T.E.D. about 8 years

@einpoklum - According to what I can dig up, CHAR_BITS must be at least 8, but may be more. But that's today, if your compiler happens to be conformant to that particular standard. Back in '11 when I wrote this, I still occasionally had to work on systems with K&R'ish compilers. In a world chock full of non-standard compilers, quoting today's standard isn't the end of the discussion.
einpoklum about 8 years

But it's not "perfectly OK", it's against the C99 standard, which is almost 20 years old already. So - would suggest an edit.
T.E.D. about 8 years

@einpoklum - I'll rephrase that, since the "OK" seems to bug people so much. But I think lots of people think things are "standard" that are not.
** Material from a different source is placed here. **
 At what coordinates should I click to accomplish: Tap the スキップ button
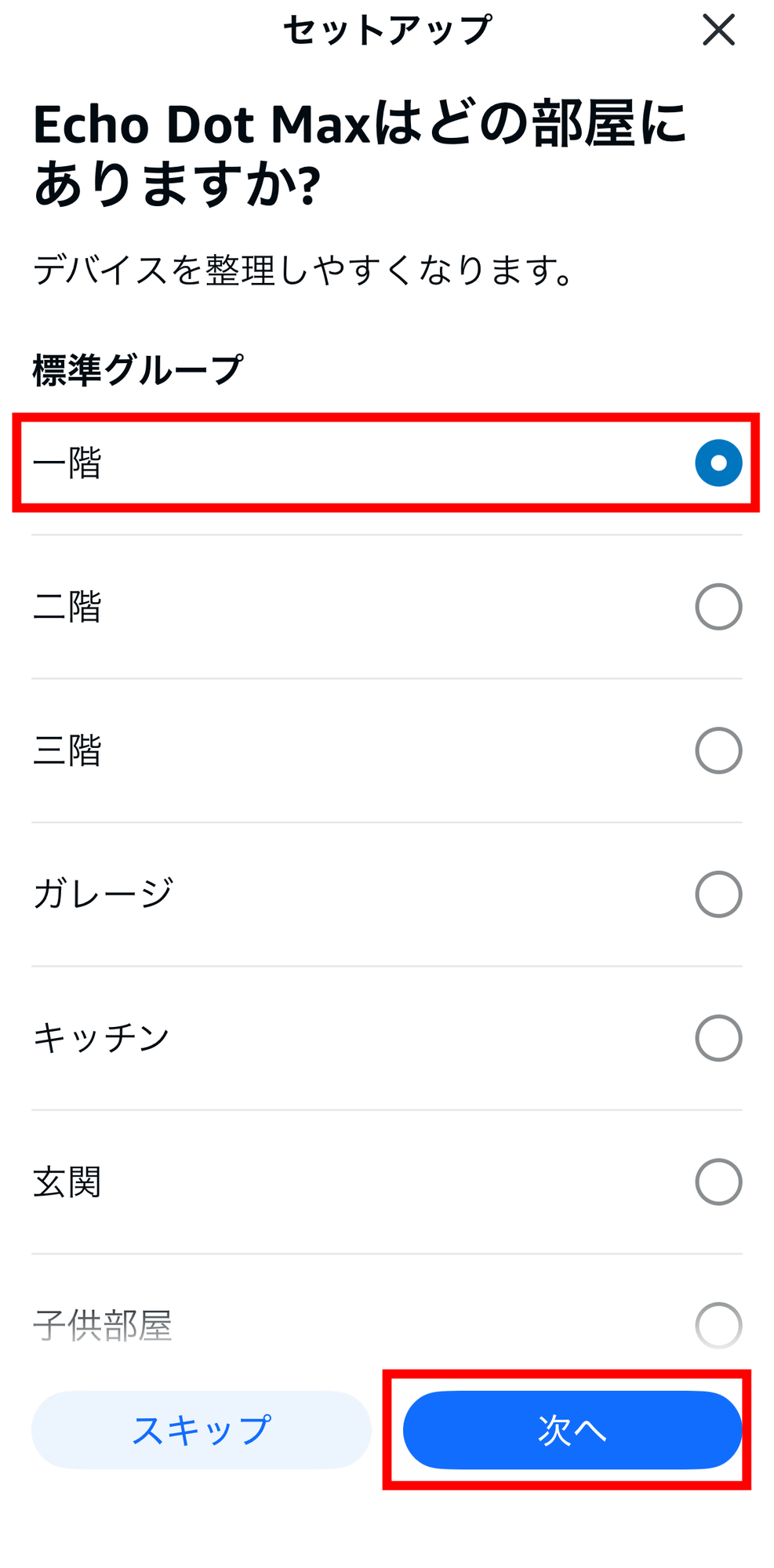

There's a reason they made those sized types (including int8_t and uint8_t). I'm pretty sure they can indeed legit all be the same size.
T.E.D. about 8 years

@einpoklum ...note that the inequality relation in my answer, including the part about char, can be found nearly verbatim in this OpenGroup whitepaper about C data sizes on 64-bit systems.
Sagar over 7 years

@Elyasin How can I find the limits for long Double which is for 80 bit ? Any suggestions ?
Ely over 7 years

I did not list it, but you should find it also in the float.h file if it is defined.
M.M over 7 years

There are also guarantees that certain ranges of values can be represented in each type; see the top-voted answer
M.M over 7 years

@einpoklum int8_t is not guaranteed to exist in ISO C. The intNN_t types are all optional and if the implementation cannot satisfy the requirements then it will not offer those types.
M.M over 7 years

The casts on integer types are redundant at best (C11 5.2.4.2.1/1)
M.M over 7 years

An int must be able to hold at least 32767. It might not be able to hold 65535. On typical 16-bit implementations it wouldn't.
T.E.D. over 6 years

@chux - I suppose that might be a useful clarification on platforms where unsigned and signed types are different sizes. Are there any such platforms?
chux - Reinstate Monica over 6 years

@T.E.D. I apologize - I mis-thought as sizeof(char)<=sizeof(short) meaning CHAR_MAX <= SHRT_MAX, which might not be true where as UCHAR_MAX <= SHRT_MAX is certainly true.